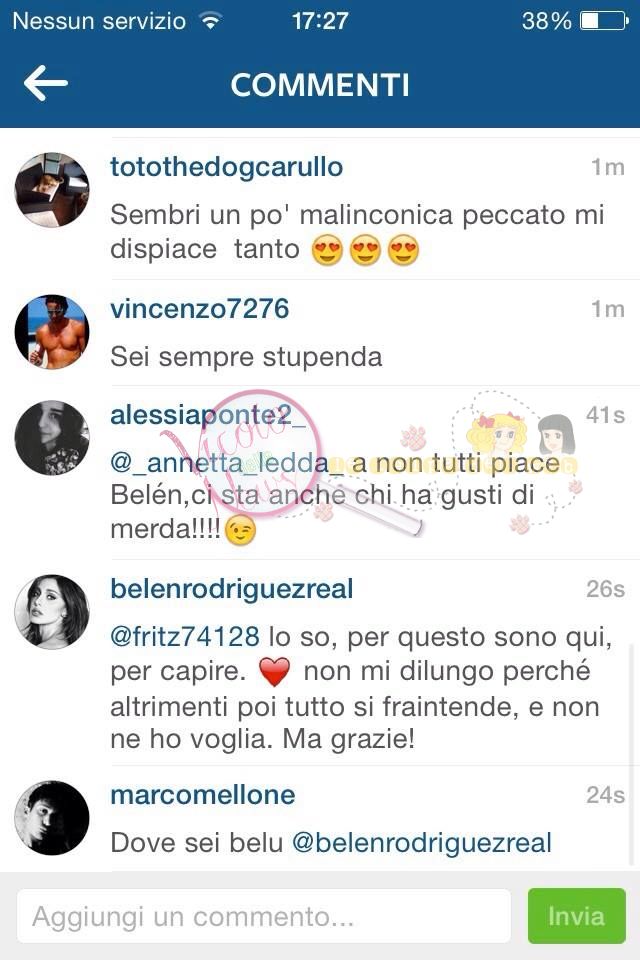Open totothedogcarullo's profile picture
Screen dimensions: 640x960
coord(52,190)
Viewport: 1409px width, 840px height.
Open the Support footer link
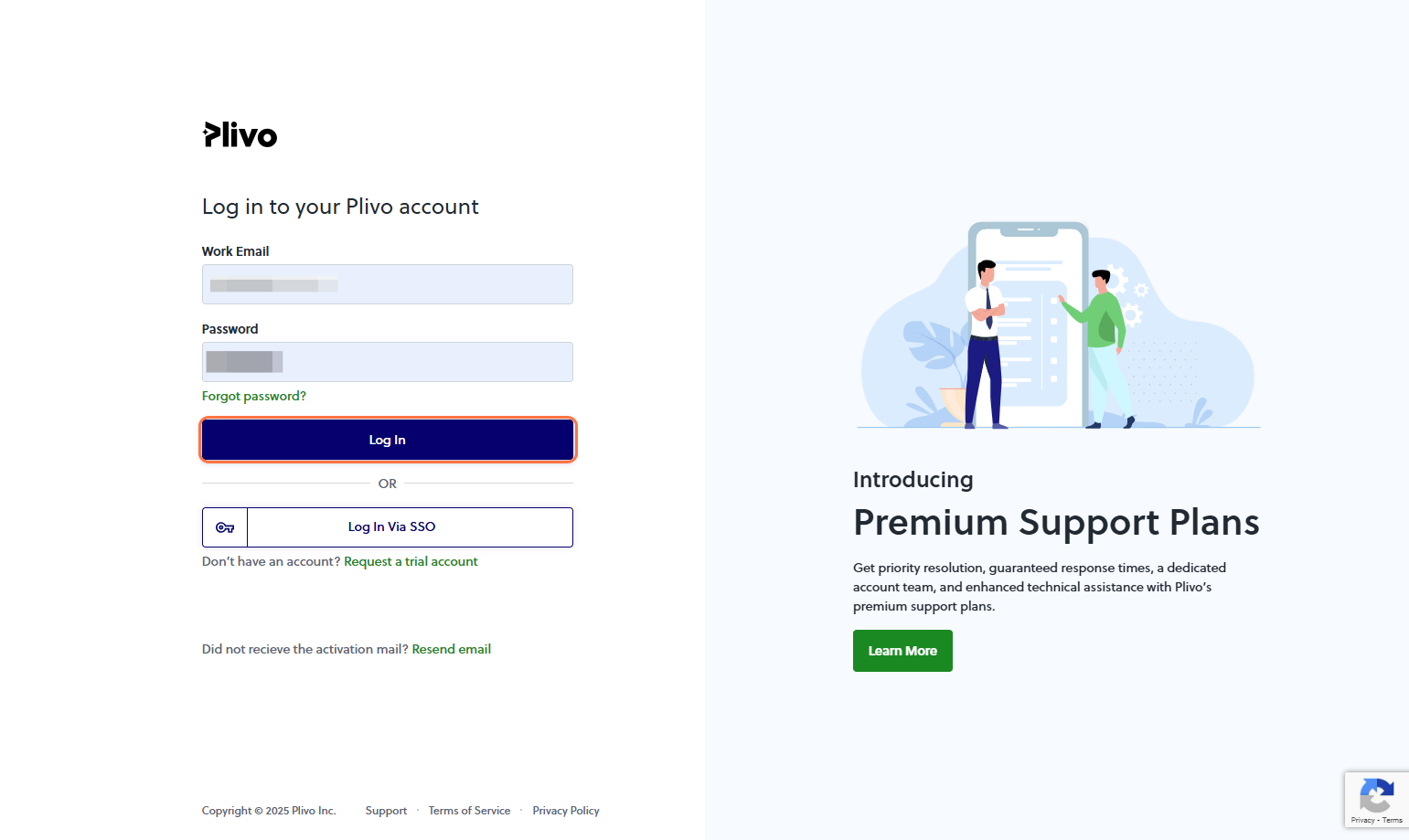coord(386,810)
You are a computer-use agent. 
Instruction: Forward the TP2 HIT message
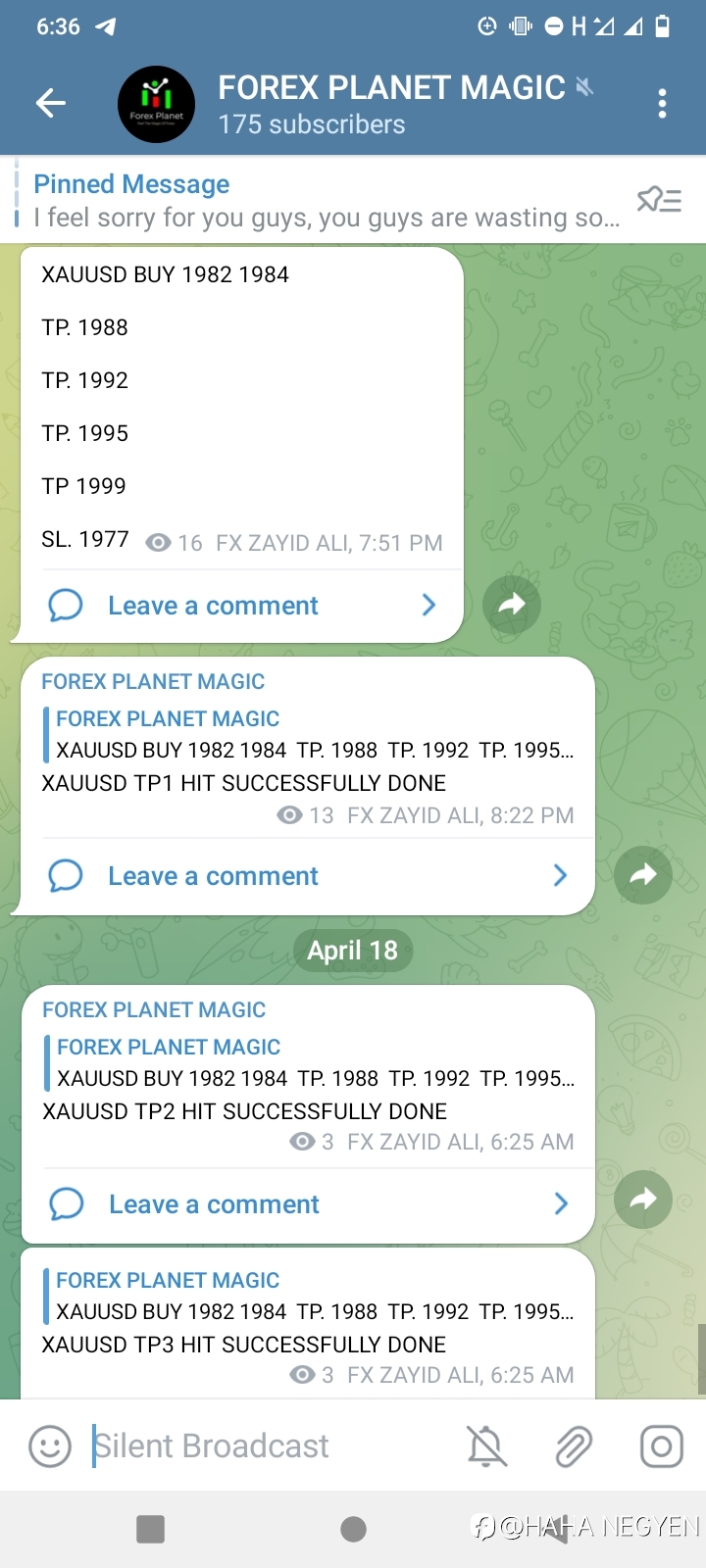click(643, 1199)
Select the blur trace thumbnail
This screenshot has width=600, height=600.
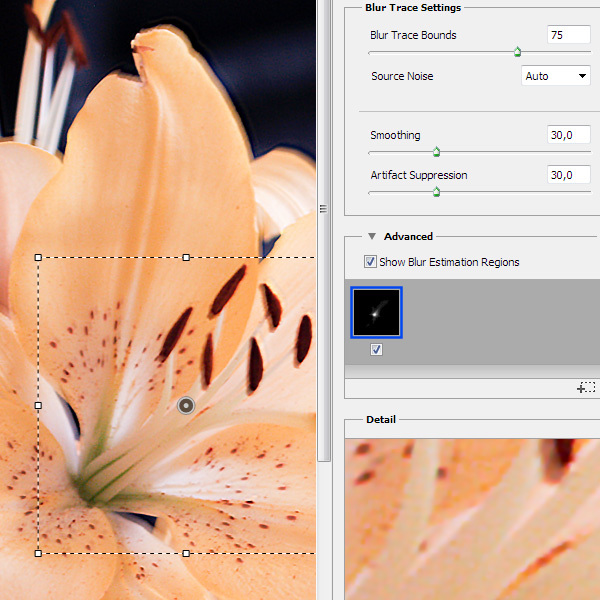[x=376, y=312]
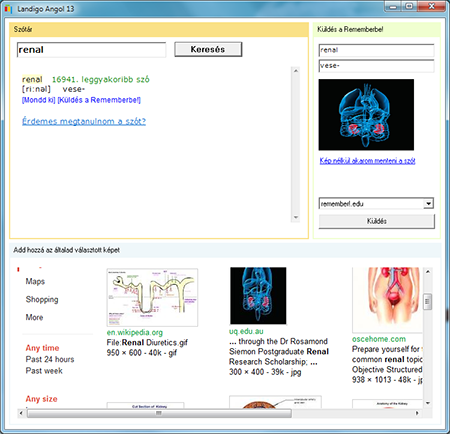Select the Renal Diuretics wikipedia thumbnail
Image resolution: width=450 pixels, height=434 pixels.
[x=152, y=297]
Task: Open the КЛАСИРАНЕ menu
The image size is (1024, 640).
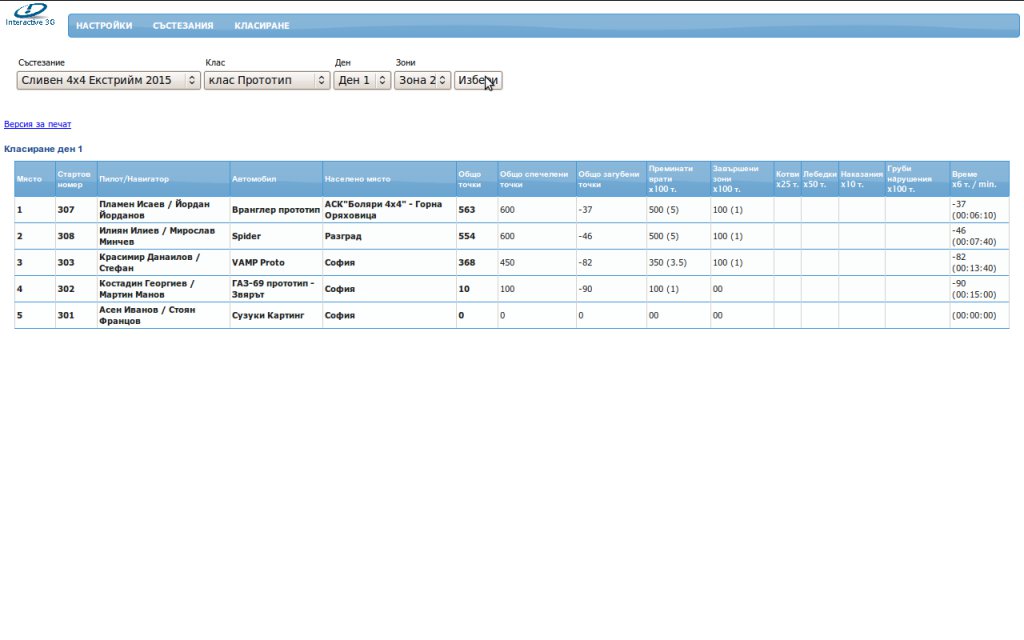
────────
*Aim of the exercise*.
Final stretch of the data: repeat exactly each line from the one containing "Open the Support footer link" through the last, and omit all pictures.

*Expected output*.
Open the Support footer link
coord(386,810)
You are a computer-use agent. 
Instruction: Forward the TP2 HIT message
click(643, 1199)
Select the blur trace thumbnail
This screenshot has width=600, height=600.
[x=376, y=312]
Select the Renal Diuretics wikipedia thumbnail
Image resolution: width=450 pixels, height=434 pixels.
[x=152, y=297]
Task: Open the КЛАСИРАНЕ menu
The image size is (1024, 640).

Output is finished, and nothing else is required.